Traditionally, the biggest and most powerful vehicles required special tires to handle the higher demands that such cars and their drivers placed on their tires. For many years, any tire with a “V” speed rating (rated for 149 mph and above) was considered a UHP tire. However, as vehicle performance has increased, the definition of UHP car tires has changed. Modern UHP tires go beyond speed rating and reflect factors such as improved handling or superior braking performance. UHP tires are available as standard equipment for many vehicles now, and they’re available as aftermarket purchases for almost all vehicles.

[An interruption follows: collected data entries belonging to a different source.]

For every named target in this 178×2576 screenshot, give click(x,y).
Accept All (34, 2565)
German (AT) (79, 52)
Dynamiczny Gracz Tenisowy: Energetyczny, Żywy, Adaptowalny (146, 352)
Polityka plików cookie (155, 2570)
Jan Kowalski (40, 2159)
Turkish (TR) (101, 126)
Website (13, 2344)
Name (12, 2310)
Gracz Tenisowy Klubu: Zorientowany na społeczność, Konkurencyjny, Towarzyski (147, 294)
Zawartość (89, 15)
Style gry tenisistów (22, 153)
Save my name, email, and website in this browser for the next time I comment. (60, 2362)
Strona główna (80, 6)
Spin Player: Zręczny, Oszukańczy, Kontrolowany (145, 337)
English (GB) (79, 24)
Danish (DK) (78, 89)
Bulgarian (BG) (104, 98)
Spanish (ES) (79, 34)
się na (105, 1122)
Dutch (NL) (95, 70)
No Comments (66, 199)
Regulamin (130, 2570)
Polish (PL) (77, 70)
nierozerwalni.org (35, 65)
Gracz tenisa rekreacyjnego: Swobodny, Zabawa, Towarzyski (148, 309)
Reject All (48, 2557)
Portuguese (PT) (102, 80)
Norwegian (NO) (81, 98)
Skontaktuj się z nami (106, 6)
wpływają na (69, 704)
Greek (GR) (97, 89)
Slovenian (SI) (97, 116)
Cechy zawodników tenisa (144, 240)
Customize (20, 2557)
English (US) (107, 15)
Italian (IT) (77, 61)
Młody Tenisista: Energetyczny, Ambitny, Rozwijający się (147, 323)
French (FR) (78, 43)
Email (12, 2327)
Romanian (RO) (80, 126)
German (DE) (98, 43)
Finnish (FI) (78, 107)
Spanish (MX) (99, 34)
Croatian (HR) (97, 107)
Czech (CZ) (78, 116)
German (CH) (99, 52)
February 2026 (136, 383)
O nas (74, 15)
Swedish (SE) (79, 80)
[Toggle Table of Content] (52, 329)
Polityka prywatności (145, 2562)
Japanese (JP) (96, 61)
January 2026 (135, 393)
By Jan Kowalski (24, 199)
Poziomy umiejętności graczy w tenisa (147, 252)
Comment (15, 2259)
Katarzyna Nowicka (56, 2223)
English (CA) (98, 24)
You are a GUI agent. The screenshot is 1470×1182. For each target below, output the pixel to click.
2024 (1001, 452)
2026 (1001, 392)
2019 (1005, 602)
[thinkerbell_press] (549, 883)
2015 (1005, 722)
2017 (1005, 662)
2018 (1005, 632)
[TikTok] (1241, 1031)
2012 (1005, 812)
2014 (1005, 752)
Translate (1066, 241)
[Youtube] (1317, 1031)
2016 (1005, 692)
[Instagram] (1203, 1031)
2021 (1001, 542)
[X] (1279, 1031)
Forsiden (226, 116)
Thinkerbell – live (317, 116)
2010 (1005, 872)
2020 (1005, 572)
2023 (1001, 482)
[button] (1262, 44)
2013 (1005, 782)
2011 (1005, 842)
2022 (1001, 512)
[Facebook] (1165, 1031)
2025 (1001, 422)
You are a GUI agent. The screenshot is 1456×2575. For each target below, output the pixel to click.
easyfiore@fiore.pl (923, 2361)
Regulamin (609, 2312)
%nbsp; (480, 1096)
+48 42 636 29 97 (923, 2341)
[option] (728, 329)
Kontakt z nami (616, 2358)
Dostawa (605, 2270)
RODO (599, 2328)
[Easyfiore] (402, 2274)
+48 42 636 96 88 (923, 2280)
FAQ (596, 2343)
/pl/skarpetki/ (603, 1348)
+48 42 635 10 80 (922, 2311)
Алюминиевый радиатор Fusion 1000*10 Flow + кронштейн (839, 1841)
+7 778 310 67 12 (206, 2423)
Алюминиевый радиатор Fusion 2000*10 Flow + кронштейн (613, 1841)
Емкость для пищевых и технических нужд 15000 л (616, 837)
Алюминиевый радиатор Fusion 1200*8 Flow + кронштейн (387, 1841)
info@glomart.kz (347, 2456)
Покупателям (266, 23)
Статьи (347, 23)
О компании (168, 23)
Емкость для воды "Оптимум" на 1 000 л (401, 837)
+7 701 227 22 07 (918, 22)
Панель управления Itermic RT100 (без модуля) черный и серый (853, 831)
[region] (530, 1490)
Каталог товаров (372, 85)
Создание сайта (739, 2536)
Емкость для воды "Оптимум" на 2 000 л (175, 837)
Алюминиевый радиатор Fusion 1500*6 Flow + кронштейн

The Return of Airless Tires

Air-filled tires have been a mainstay of automotive technology for more than a hundred years. Recently, manufacturers have begun working on car tires that possess all of the desirable characteristics of air-filled tires without the drawbacks of relying on pressurized air. Michelin’s Tweel design replaces the air-filled bladder with high-strength polyurethane spokes; the outer rim of the Tweel remains a durable rubber tread. Bridgestone has introduced a similar concept, which they call the NPT. In both designs, the obvious benefits of not relying on pressurized air are also joined with superior braking performance and greater sustainability for the tire components. However, at high speeds they are prone to producing excessive vibration. Neither technology has seen wide adoption in cars yet, but Michelin’s Tweel has found some applications in military vehicles and heavy-duty construction vehicles.

Fun Tire Trivia

Image courtesy of Pixabay.com, hosted under CC0.
Image courtesy of Pixabay.com, hosted under CC0.

Some interesting tire tidbits:

  • The fastest complete tire change, using only hand tools, was completed in 59.62 seconds.
  • The most expensive car tires belong to the Bugatti Veyron. The complete set of Michelin PAX run-flat tires checks in at $26,000. The tires had to be custom designed to withstand the extreme performance of the Veyron, such as its 250 mph top speed. Each tire has to offer performance similar to racing car tires while lasting significantly longer than the 70 miles that an average racing tire will last.
  • The most expensive tires, period, belong to the Airbus A380. Each of the jet’s tires clocks in at a cool $92,000.

Tires have changed to keep up with advances in automobiles, from simple air-filled tubes to cutting-edge performance tires. What do you think of the latest advances in airless tires?